MATERIAL SHOWN:
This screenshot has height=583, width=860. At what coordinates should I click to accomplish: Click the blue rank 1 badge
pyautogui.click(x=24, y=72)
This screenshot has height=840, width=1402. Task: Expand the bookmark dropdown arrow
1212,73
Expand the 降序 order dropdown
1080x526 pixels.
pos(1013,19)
==
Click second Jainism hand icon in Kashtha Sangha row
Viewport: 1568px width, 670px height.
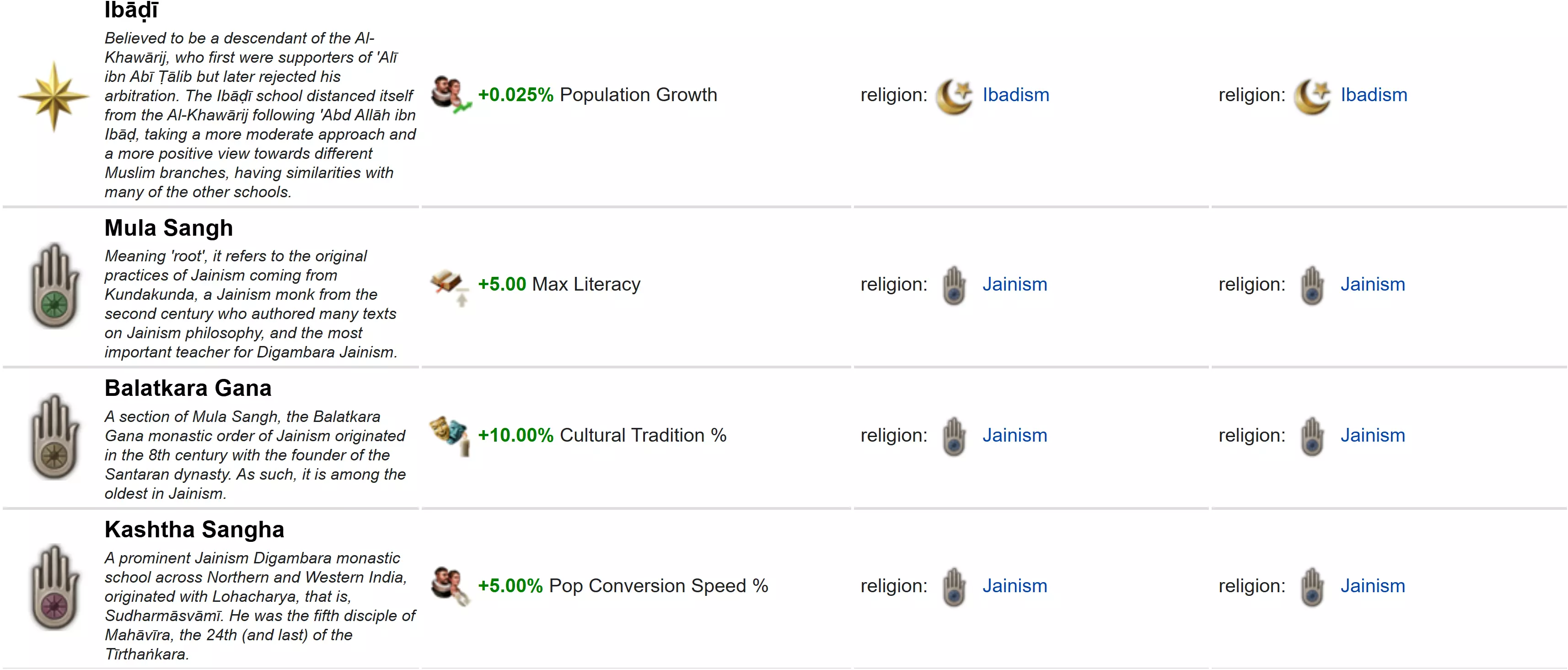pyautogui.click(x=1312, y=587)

WHAT THE EXERCISE ASKS: Copy the rows word for word, from the line containing "This screenshot has height=840, width=1402." through the line containing "pos(1013,19)", both ends included.

SOLUTION FOR THIS EXERCISE:
This screenshot has height=840, width=1402. Task: Expand the bookmark dropdown arrow
1212,73
Expand the 降序 order dropdown
1080x526 pixels.
pos(1013,19)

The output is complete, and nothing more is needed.